▶ Stated problem 1
From the block valve patent page, extract the stretch from "A block valve" through "valve closure element.".

▶ Extract to read
* start *

US20150285383A1

US20150285383A1 - Block-and-Bleed Fluid Regulating

Info

Publication number: US20150285383A1
Application number: US14/246,734
Authority: US
Inventors: Steven Charles Stumbo; Jeffrey Taylor Stewart
Original assignee: Woodward Inc
Current assignee: Woodward Inc
Priority date: 2014-04-07
Filing date: 2014-04-07
Publication date: 2015-10-08
Also published as: WO2015157228A1

Abstract

A block valve includes a valve body having an interior chamber between an inlet port and an outlet port, with the valve body including a vent port positioned in the valve body. The block valve further includes a valve closure element located within the chamber, with the valve closure element having a fluid passage therethrough. The valve closure element is movable relative to the valve body between a first position, where the fluid passage is at least partially alignable with the inlet port and the outlet port, and a second position, where a sealing surface of the valve closure element seals the inlet port and the outlet port from the chamber. The valve closure element includes a vent channel positioned in fluid communication with the vent port and the fluid passage of the valve closure element.

* end *

▶ Stated problem 2
Copy the listing from its start through the line containing "pyautogui.click(x=1431, y=484)", and leave out the pictures.

▶ Data supplied
* start *

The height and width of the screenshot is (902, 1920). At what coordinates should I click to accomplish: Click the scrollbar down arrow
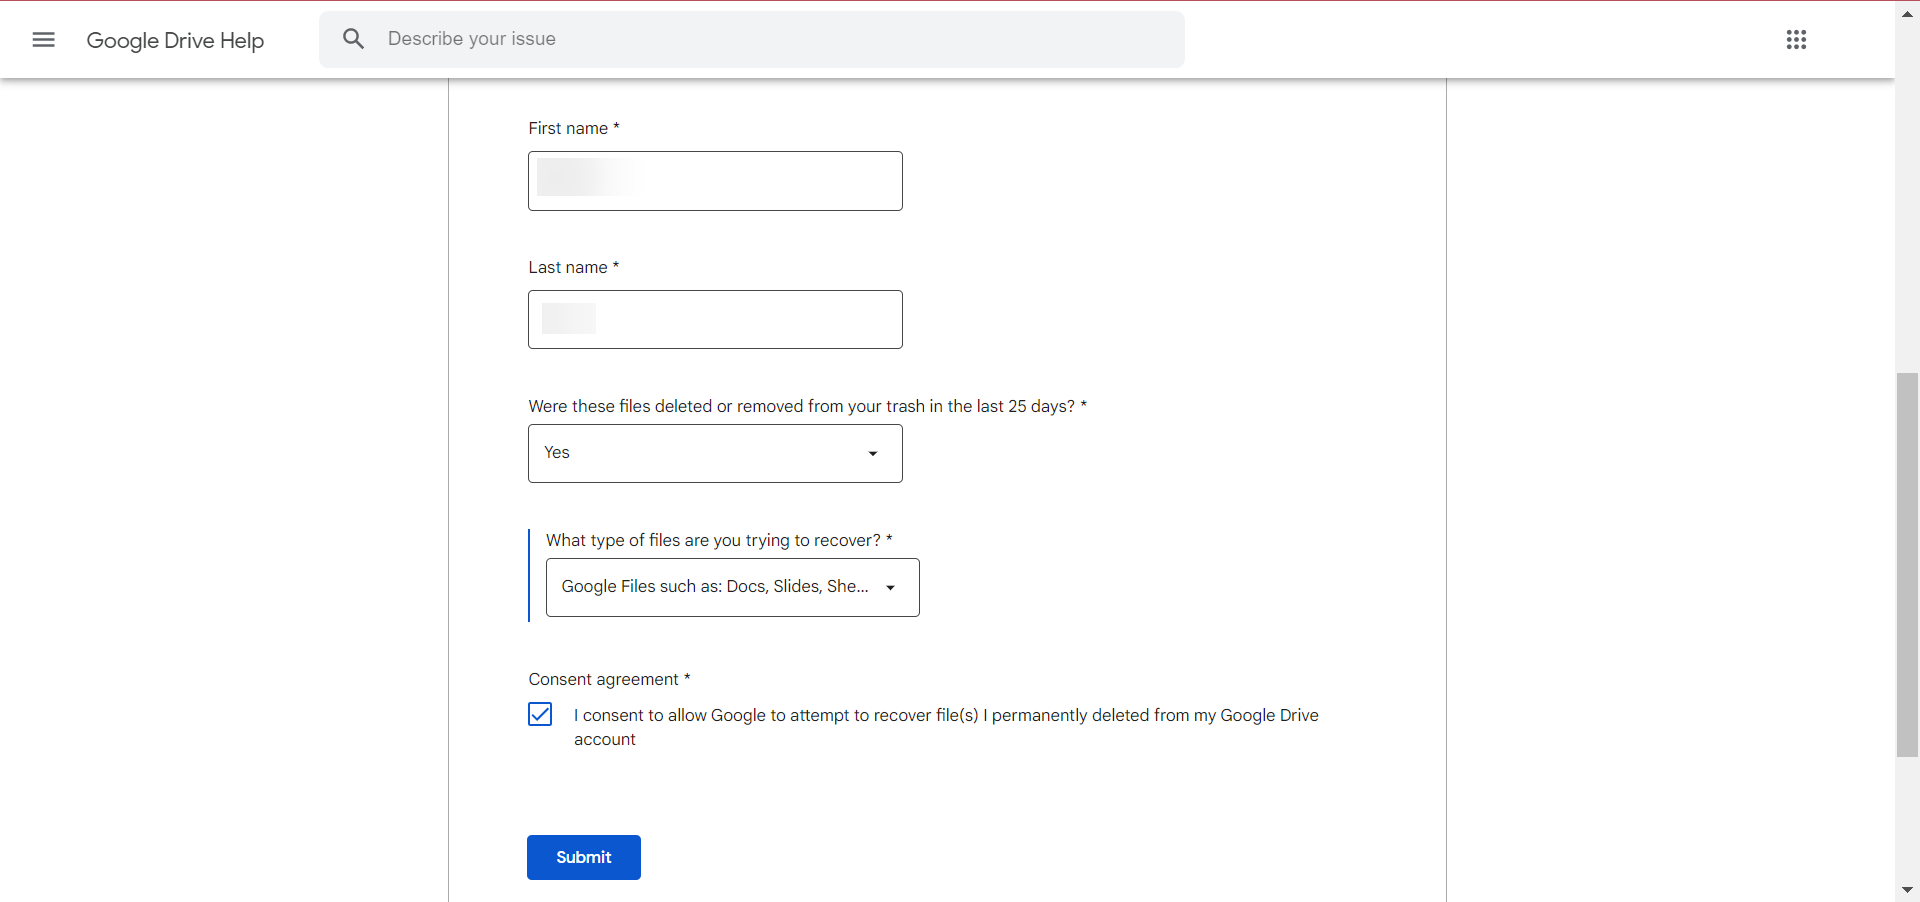pyautogui.click(x=1907, y=889)
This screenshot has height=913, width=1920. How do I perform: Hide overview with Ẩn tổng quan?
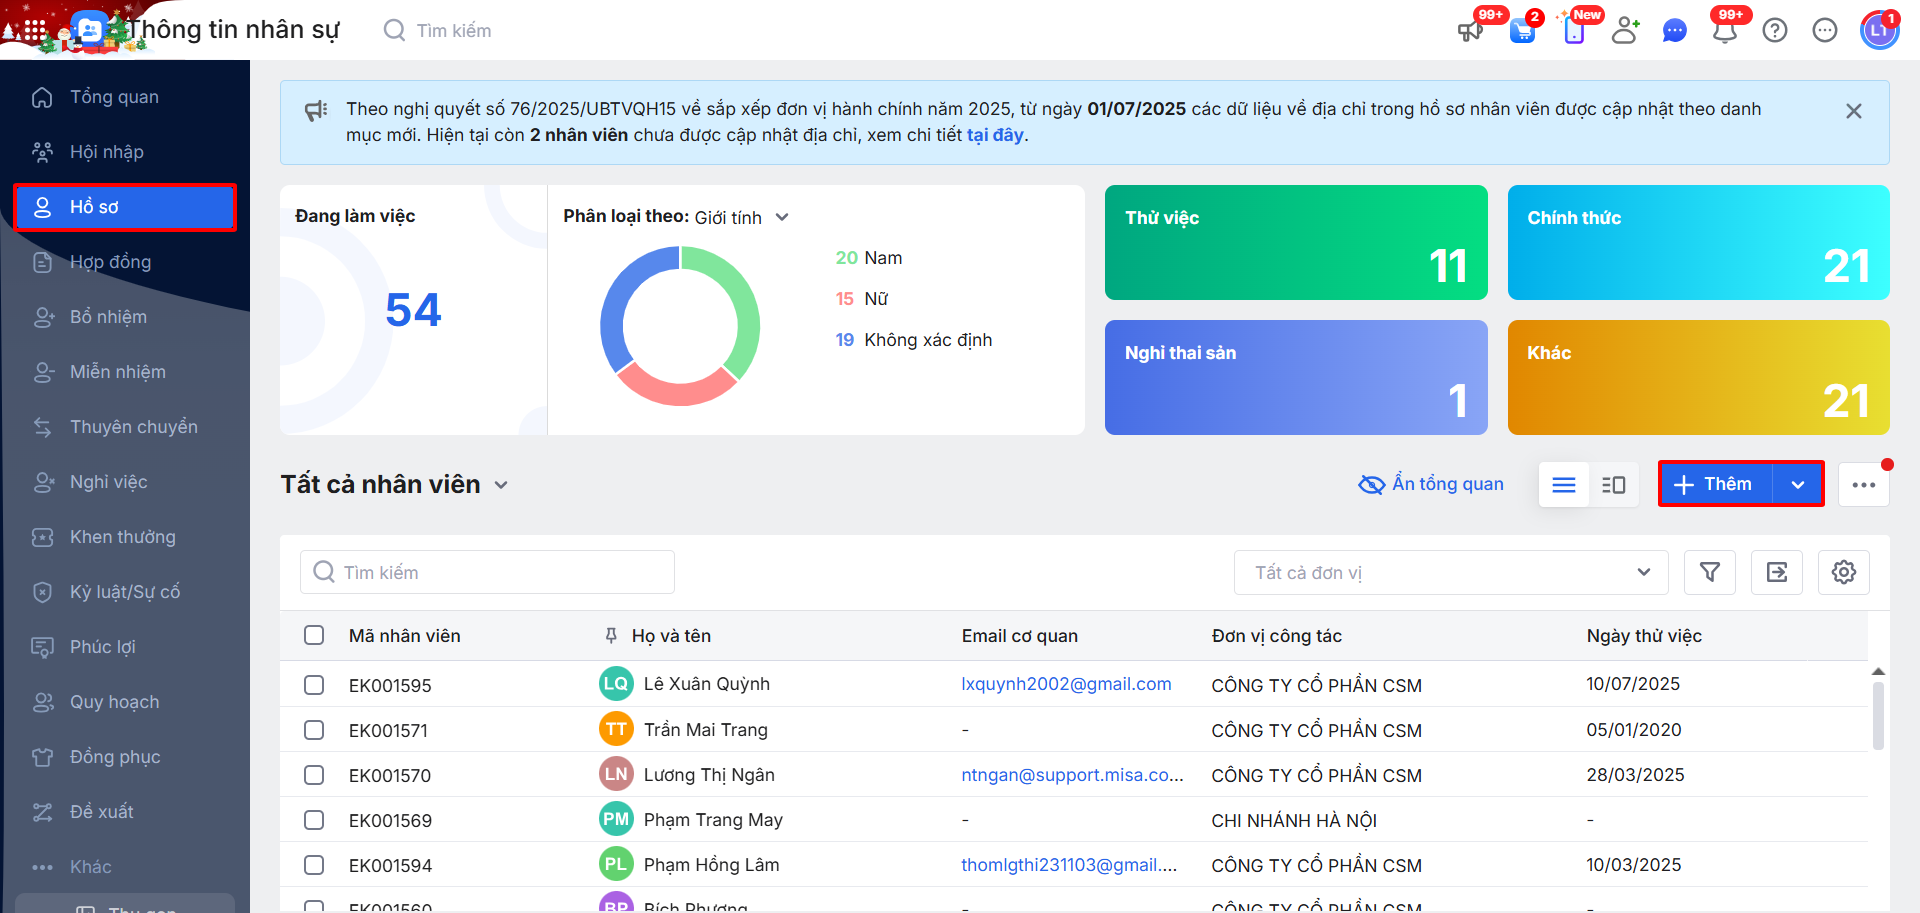pyautogui.click(x=1431, y=484)
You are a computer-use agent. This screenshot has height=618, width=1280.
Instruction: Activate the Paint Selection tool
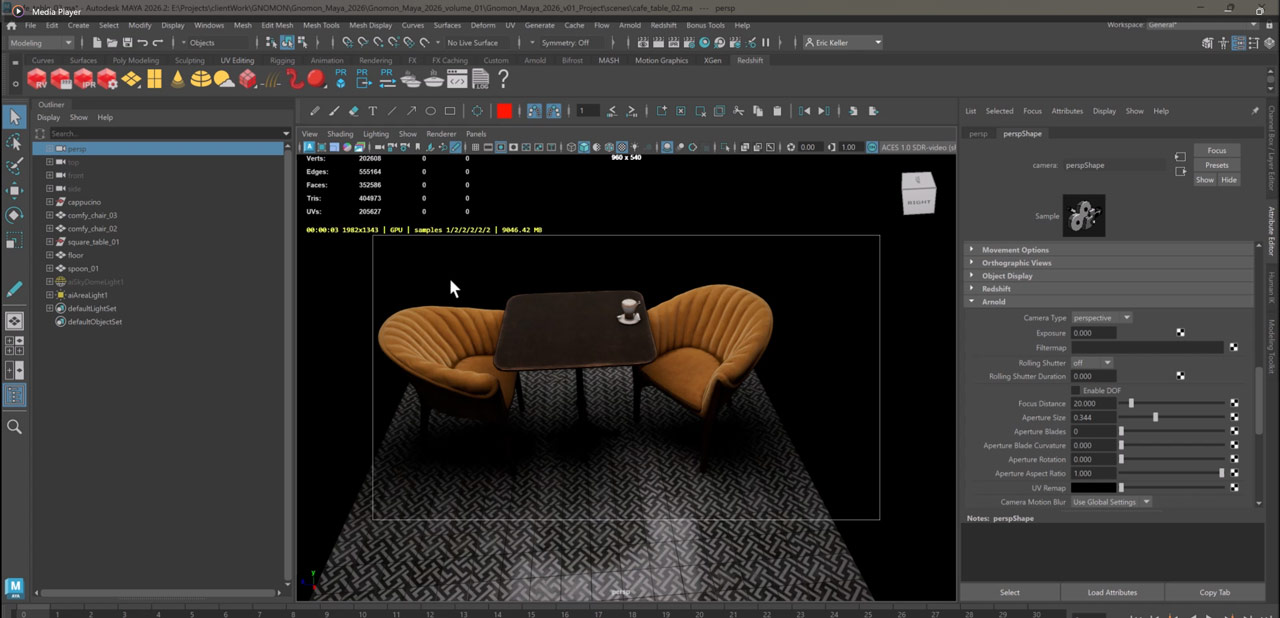click(14, 166)
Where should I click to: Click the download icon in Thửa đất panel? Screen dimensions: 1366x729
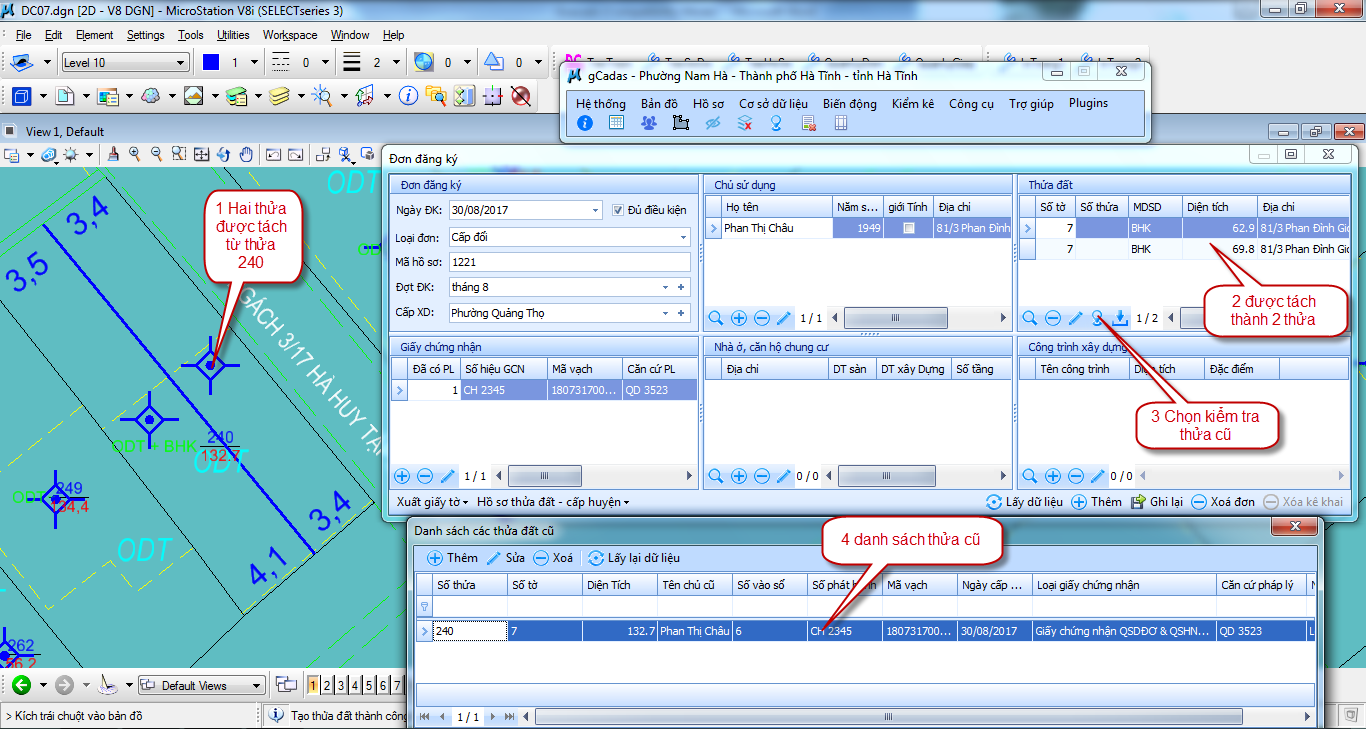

* end *

▶ Reply 1
A block valve includes a valve body having an interior chamber between an inlet port and an outlet port, with the valve body including a vent port positioned in the valve body. The block valve further includes a valve closure element located within the chamber, with the valve closure element having a fluid passage therethrough. The valve closure element is movable relative to the valve body between a first position, where the fluid passage is at least partially alignable with the inlet port and the outlet port, and a second position, where a sealing surface of the valve closure element seals the inlet port and the outlet port from the chamber. The valve closure element includes a vent channel positioned in fluid communication with the vent port and the fluid passage of the valve closure element.

▶ Reply 2
The height and width of the screenshot is (902, 1920). At what coordinates should I click to accomplish: Click the scrollbar down arrow
pyautogui.click(x=1907, y=889)
This screenshot has height=913, width=1920. How do I perform: Hide overview with Ẩn tổng quan?
pyautogui.click(x=1431, y=484)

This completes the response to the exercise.